══ Reading text ══

I think it is in the Rights best interest to keep the definition of the Evangelical fuzzy, because of the growing conservative Roman Catholics and by golly Mormons.
I am both mainstream Protestant and Evangelical, apparently. It’s almost as if I defy some neat & tidy classification for the purposes of making some political point or other.
As to fuzziness: it is the responsibility of label-makers to ensure that their labels are clear and legible. If you’re going to throw those labels around as if they mean something, hadn’t you best get to making it clear what they mean?
Well, that’s the problem…since Evangelical is used in a multitude of ways, it is a pain in the ass to even use it…but it is used.
Since some people use the whole “born-again experience creed,” like Doug Wead and most US Evangelicals at the national level, that would leave out Calvinists and Lutherans. A bit ironic since Luther used the term first and Calvin (with other Reformers) used the term to differentiate Protestant evangelism from Roman Catholic evangelism.

═══
══ Records to use ══

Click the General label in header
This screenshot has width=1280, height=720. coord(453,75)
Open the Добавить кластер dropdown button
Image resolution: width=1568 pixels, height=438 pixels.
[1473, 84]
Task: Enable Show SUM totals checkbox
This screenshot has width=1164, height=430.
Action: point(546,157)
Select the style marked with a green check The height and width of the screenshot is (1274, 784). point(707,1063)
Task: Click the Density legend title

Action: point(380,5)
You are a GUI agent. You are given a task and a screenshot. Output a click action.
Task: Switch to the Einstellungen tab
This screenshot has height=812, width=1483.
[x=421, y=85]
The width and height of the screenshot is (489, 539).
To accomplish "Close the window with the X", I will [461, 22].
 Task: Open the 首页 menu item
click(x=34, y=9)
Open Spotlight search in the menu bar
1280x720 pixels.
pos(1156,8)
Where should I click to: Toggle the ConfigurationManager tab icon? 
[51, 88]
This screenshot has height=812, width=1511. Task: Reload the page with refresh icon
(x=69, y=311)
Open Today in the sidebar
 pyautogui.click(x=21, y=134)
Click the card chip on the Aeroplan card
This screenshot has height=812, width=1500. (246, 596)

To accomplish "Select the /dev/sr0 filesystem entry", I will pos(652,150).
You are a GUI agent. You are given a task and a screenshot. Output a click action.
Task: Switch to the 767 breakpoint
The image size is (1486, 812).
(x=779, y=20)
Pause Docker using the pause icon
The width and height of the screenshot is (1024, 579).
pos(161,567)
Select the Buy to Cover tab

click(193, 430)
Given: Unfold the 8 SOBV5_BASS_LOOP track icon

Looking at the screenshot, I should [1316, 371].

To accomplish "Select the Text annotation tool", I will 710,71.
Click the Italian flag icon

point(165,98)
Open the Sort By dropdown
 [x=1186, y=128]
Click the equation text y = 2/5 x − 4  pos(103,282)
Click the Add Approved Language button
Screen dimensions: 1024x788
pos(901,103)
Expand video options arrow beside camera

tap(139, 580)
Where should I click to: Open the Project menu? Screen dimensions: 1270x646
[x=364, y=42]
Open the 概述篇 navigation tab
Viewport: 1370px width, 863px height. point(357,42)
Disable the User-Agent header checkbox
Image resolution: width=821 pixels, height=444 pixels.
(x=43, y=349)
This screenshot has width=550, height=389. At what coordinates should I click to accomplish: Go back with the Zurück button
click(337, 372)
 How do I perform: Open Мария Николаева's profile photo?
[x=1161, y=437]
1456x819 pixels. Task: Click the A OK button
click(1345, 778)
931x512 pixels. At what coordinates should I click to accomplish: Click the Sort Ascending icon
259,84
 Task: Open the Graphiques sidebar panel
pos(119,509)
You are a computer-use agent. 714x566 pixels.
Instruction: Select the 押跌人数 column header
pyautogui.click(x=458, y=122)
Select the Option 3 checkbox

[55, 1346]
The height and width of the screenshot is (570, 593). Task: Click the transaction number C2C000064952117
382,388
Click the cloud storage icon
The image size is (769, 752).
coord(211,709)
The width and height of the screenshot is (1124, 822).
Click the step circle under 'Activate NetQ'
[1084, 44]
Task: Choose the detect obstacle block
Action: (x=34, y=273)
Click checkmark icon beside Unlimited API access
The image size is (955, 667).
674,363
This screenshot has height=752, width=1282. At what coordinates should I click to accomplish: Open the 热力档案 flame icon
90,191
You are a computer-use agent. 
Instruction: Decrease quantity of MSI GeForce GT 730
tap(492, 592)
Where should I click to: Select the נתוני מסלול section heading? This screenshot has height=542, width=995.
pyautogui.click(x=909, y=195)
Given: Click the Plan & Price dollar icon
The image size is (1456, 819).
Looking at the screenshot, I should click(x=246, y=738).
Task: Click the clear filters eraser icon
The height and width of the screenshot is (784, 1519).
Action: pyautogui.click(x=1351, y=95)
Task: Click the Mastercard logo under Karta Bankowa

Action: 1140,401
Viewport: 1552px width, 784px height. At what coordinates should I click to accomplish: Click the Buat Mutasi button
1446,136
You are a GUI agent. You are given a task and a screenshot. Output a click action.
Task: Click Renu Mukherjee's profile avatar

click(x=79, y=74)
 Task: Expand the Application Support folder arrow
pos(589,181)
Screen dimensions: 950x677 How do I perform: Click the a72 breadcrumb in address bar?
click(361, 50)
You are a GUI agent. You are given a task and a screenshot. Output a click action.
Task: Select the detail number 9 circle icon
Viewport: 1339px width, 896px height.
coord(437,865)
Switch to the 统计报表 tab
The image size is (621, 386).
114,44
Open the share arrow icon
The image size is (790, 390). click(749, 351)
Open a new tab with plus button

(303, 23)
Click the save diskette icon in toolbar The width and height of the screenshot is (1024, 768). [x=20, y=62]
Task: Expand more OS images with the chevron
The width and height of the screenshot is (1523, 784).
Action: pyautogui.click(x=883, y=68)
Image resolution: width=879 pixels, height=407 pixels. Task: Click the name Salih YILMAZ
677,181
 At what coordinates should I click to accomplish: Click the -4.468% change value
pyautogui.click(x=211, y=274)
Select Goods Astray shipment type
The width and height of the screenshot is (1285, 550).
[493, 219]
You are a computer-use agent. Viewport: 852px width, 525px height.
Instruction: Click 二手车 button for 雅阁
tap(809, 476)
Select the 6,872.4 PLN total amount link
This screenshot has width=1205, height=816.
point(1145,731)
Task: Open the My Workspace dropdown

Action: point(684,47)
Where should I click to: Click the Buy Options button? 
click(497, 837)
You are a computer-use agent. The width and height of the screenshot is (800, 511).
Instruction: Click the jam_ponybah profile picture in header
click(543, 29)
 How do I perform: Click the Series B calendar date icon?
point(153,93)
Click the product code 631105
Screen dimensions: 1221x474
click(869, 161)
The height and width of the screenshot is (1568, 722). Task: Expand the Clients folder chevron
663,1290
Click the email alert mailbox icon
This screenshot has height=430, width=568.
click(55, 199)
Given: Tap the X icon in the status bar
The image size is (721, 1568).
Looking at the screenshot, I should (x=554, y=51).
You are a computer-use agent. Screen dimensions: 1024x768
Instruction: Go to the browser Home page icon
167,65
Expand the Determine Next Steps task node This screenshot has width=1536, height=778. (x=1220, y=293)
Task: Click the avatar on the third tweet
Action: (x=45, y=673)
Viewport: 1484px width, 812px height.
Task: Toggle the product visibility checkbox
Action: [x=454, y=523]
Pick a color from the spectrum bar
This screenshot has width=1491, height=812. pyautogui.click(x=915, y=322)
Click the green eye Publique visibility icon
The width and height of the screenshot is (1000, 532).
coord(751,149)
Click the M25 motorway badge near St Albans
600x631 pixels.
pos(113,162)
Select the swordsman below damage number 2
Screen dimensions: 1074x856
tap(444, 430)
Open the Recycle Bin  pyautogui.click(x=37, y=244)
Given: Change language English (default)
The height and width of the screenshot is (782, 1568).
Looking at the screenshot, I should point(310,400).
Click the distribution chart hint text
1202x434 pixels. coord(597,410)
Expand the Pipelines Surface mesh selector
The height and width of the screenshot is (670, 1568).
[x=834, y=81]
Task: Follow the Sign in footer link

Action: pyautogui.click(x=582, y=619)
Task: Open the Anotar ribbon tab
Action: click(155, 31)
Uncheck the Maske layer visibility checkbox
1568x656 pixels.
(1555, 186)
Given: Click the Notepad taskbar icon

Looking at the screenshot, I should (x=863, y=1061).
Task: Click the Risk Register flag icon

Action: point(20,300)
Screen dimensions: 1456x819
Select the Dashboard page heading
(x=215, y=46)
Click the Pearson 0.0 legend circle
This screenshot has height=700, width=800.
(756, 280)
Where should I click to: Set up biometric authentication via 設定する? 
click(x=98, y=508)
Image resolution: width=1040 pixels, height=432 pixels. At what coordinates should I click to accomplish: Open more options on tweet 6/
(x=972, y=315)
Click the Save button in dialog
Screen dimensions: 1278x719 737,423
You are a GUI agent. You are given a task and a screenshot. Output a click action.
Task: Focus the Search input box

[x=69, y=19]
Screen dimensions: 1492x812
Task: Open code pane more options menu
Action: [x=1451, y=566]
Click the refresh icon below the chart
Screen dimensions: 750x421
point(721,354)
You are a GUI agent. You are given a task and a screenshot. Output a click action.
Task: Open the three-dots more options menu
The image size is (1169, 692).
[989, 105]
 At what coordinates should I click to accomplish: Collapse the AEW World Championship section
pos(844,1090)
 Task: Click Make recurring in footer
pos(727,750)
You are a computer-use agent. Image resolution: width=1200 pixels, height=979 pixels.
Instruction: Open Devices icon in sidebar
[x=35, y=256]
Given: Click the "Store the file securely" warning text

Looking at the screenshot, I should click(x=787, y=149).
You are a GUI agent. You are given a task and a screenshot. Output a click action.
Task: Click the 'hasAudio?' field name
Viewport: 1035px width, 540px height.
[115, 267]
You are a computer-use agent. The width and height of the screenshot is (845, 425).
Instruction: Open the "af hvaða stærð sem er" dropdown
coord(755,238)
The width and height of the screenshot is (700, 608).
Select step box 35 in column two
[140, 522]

═══

▸ **Goal 1**:
Answer these questions about the discussion of the term Evangelical:
(a) Which two growing conservative groups does the first comment name?
(b) Whose responsibility is it to make sure labels are clear and legible?
(c) Which two groups would be left out by the "born-again experience creed"?
▸ **Goal 2**:
In the listing, please rename "Instruction" to "Command" between the lines holding "-4.468% change value" and "click(543, 29)", inclusive, and give those lines back with nothing else changed.

▸ **Full solution 1**:
(a) Roman Catholics and Mormons
(b) The label-makers'
(c) Calvinists and Lutherans

▸ **Full solution 2**:
 At what coordinates should I click to accomplish: Click the -4.468% change value
pyautogui.click(x=211, y=274)
Select Goods Astray shipment type
The width and height of the screenshot is (1285, 550).
[493, 219]
You are a computer-use agent. Viewport: 852px width, 525px height.
Command: Click 二手车 button for 雅阁
tap(809, 476)
Select the 6,872.4 PLN total amount link
This screenshot has width=1205, height=816.
point(1145,731)
Task: Open the My Workspace dropdown

Action: point(684,47)
Where should I click to: Click the Buy Options button? 
click(497, 837)
You are a computer-use agent. The width and height of the screenshot is (800, 511).
Command: Click the jam_ponybah profile picture in header
click(543, 29)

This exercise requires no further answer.